News & Views item - July 2007

 

 

Are We Really Heading Down the Path of Becoming "The Stupid Country"? (July 10, 2007)

    Later this month the University of New South Wales Press will publish The Stupid Country: How Australia is dismantling public education by Chris Bonnor and Jane Caro.

 

Chris Bonnor, until last year represented 466 principals as the head of the NSW Secondary Principals' Council while his co-author, Jane Caro is a Sydney writer with particular interests in women, families and education. She is the convenor of Priority Public.

 

According to the publisher:

This book warns of a future where the hardest schools for Australian parents to get their kids into will be public ones. With insight, passion and a great sense of urgency Chris Bonnor and Jane Caro show how government, anxious parents, the church and ideology are combining to undermine public schools. The Stupid Country is not a one-sided defence of public education. But it challenges us to consider whether we really want to continue stumbling blindly down our current path, risking the health of our public schools and everything they have created – our prosperity, unity, stability –even, perhaps, our democracy.

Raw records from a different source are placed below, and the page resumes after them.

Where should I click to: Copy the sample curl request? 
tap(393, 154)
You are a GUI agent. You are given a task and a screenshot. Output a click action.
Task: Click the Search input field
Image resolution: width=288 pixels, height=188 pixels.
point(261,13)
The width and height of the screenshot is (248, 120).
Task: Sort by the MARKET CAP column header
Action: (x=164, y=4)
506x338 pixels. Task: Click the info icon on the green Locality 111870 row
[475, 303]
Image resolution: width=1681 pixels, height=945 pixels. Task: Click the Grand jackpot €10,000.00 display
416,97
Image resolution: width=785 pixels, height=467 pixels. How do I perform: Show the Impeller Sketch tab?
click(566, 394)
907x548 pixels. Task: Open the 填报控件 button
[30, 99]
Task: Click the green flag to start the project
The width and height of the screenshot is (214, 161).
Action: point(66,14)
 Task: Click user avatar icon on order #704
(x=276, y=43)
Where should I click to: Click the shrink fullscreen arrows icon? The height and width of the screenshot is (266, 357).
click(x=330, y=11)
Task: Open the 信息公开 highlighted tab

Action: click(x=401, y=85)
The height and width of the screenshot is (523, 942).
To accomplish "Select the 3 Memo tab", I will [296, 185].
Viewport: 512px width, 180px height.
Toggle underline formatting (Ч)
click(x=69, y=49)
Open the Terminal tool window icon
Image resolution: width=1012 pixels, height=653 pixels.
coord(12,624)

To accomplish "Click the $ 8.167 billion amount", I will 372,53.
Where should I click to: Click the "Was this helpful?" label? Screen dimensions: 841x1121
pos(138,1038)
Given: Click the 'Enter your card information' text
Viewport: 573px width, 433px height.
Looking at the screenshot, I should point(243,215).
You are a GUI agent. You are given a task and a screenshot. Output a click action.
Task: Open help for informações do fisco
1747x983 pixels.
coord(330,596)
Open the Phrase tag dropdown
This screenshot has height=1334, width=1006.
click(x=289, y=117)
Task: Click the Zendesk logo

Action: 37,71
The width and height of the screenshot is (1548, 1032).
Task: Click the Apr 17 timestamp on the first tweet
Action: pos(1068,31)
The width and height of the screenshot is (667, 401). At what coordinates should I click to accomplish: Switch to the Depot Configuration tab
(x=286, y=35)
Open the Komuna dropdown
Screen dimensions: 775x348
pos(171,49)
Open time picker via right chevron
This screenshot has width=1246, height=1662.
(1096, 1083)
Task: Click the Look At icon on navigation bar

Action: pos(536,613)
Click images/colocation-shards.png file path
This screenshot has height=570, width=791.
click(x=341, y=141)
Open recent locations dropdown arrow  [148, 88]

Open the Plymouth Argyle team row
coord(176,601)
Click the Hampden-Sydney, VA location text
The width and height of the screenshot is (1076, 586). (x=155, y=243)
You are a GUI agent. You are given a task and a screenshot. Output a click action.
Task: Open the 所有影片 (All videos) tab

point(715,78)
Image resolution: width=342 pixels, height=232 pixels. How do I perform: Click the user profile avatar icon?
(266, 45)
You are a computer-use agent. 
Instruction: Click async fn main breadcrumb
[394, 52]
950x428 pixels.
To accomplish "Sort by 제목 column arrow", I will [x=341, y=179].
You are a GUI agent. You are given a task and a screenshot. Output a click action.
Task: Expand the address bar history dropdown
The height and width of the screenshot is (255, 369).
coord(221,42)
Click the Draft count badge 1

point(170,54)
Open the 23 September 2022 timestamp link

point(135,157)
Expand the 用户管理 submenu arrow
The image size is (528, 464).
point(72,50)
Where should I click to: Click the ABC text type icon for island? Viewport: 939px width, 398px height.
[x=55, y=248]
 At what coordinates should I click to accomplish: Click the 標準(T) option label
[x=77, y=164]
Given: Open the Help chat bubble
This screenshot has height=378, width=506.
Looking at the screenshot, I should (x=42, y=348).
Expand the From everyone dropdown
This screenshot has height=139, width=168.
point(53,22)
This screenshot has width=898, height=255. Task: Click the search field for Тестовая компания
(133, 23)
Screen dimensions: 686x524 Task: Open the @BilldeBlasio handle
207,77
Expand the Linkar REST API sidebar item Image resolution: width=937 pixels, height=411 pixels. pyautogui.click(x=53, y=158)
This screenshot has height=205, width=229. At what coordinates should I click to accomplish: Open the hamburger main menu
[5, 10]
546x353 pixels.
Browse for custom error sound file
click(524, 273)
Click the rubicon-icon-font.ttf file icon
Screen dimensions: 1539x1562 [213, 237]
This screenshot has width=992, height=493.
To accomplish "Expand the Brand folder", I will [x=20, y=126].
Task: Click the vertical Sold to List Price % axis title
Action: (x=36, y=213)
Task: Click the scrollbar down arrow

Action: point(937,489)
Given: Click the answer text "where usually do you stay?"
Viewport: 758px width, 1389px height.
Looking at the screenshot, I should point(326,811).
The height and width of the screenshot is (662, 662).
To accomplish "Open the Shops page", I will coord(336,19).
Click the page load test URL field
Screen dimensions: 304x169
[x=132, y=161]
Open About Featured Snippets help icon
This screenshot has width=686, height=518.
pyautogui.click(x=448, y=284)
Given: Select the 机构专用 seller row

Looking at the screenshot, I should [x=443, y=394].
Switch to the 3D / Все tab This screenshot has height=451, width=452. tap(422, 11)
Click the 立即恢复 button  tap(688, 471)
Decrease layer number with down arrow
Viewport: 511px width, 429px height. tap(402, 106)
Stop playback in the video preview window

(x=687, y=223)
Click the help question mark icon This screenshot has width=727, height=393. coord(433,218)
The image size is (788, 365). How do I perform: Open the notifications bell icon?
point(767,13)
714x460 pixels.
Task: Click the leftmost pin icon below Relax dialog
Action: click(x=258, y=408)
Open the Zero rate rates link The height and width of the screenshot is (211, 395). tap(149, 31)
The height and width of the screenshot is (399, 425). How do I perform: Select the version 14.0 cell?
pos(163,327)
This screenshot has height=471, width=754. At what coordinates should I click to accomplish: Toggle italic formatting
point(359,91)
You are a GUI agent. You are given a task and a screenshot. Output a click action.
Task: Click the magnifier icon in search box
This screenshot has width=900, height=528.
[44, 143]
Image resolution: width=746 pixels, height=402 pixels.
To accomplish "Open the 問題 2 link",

Anna Patty in The Sydney Morning Herald writes that Bonner and Caro say: "populist education policies are diverting attention from government neglect of schools, particularly in disadvantaged areas. Mr Bonnor says the Federal Government's focus on issues such as performance pay for teachers indirectly blames schools and teachers for problems in student performance, and the authors say that, the Government suggests there must be something wrong with schools, creating "an easy and populist agenda for politicians. What passes for educational policy degenerates into competing plans for more testing, accountability, standards and anything else that addresses community anxiety, real or otherwise. It all sits easily with calls for more police, longer jail terms … [and diverts attention from] problems that can't be boiled down into simple policies or blamed on teachers."

 

And they take to task the Government's and bureaucracy's tendency to point to "lighthouse schools that register substantial achievement against the odds, as some form of proof that the solution lies entirely within schools and that the broader context doesn't matter".

 

According to Ms Patty's report: "Australia's top students perform well compared with those from other developed countries, but the poorest students are behind their equivalents in similar countries. Mr Bonnor said this gap was set to worsen because of the growing inequity between economically disadvantaged and well-resourced schools. The Federal Government will increase its funding to private schools by 30 per cent over the next five years to $7.5 billion and by 10 per cent to $3.4 billion for public schools."

 

And in a repost the Federal Minister for Education, Science and Training, Julie Bishop said policies such as performance pay, greater principal autonomy and national consistency in curriculum were aimed at improving academic standards "so that students across the nation have access to a high-quality education from a high-quality teacher in a high-quality environment".

 

To paraphrase Anna Russell: "We're not making this up you know."